I had another shocking night. Mum and dad have now had to put up sides on their bed so that I can sleep in it without fear of falling out.

They leave me to cry alone. FOR THREE WHOLE MINUTES

Saturday 6 October 2001 

I am in a bit of a narky mood today – mum is wishing for teeth so that she can explain away my behaviour.

We had a lot of chores to do, we went shopping and we went to find me a highchair but the thing that I liked best was going to the park where we all ate fruit salad under the trees – going to the park with mum and dad on the weekend is one of my favourite things. I will add that I also loved sitting in the high chairs in the shop – I just know that a bit of practice sitting in the high chair and I will be sitting on my own in no time.

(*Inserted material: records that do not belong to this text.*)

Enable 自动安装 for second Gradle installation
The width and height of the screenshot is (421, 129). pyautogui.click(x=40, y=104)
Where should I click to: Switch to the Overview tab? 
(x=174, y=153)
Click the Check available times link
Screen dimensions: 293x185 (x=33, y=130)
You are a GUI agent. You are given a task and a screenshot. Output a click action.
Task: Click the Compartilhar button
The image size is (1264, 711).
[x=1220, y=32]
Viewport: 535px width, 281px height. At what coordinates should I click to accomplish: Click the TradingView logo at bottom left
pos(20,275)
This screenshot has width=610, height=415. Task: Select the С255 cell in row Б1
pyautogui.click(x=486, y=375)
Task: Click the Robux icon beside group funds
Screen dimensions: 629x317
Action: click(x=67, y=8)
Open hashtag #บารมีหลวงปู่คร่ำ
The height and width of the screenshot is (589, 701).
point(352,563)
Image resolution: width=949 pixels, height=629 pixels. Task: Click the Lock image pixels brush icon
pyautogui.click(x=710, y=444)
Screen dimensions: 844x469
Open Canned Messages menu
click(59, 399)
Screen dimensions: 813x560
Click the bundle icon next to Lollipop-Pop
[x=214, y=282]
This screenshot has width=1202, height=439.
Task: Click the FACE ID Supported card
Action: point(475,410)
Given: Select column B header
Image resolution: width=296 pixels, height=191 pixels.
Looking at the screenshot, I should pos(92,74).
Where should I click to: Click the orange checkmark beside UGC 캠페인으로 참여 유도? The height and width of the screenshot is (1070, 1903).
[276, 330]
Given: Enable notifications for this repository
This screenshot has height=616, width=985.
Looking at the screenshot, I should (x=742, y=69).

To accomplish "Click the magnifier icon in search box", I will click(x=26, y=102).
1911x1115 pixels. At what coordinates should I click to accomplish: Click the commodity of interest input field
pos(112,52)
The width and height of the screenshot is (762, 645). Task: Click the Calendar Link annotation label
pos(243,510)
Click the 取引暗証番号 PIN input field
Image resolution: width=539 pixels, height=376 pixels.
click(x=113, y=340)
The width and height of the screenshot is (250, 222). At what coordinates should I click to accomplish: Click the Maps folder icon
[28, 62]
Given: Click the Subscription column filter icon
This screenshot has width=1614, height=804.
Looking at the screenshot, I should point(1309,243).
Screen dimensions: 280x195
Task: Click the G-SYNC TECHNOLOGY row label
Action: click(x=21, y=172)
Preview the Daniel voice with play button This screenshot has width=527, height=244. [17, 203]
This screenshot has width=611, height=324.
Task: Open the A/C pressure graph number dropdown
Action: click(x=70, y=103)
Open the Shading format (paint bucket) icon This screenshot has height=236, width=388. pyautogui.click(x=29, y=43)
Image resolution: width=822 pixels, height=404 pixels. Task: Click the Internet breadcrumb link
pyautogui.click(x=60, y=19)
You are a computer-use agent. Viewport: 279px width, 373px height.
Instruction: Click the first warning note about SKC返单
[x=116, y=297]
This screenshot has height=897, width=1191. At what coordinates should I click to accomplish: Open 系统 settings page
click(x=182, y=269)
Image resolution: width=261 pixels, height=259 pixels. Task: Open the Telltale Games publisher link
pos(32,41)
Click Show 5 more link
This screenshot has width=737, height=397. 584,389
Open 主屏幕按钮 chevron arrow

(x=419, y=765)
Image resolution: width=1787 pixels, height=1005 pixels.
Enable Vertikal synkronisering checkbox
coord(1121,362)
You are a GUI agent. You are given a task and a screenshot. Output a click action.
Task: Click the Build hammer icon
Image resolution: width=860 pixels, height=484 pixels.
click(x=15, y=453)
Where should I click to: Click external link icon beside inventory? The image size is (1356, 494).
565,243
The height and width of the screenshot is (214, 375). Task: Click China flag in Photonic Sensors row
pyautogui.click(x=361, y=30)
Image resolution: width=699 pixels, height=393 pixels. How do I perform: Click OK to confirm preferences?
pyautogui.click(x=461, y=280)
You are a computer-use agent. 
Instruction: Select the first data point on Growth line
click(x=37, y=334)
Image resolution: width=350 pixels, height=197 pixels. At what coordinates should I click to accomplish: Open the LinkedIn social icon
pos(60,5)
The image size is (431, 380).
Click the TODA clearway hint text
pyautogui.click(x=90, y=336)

Tonight I really did not want to go to sleep and mummy and daddy got so exasperated that they let me cry all on my own. It was traumatic for every single one of us. I cried on my own for three minutes and then mom started to cry and it took 25 minutes to console me. I have also learned that I can really scream now and that way I can get my parents to do anything that I want. I scream so that I sound like I am in pain. It really scares them a bit but at least then I get to sleep in their arms or their bed and not my cot all on my own

Sunday

Attempting to roll

Friday 5 October 2001
This morning we had a tea party at home. Mummy's friend who is a doctor and her son came because mummy thought that we should meet them, the mum is a radiologist and the son has had a berium so they are “experts” in the field - oh and also because they are very nice.  We also had some other people and it was fun. I was glad to meet a boy who had had so many major tummy issues and was now over them and big and healthy.

We went to visit granny later and we also did some more shopping because today is my Pop’s birthday and he is coming for dinner.

I am now straining my neck all the time to see what is going on behind me as well as in front of me and that is doing wonders for my attempts at rolling – however my one arm still keeps getting stuck under me and so my rolling is still a bit stinted.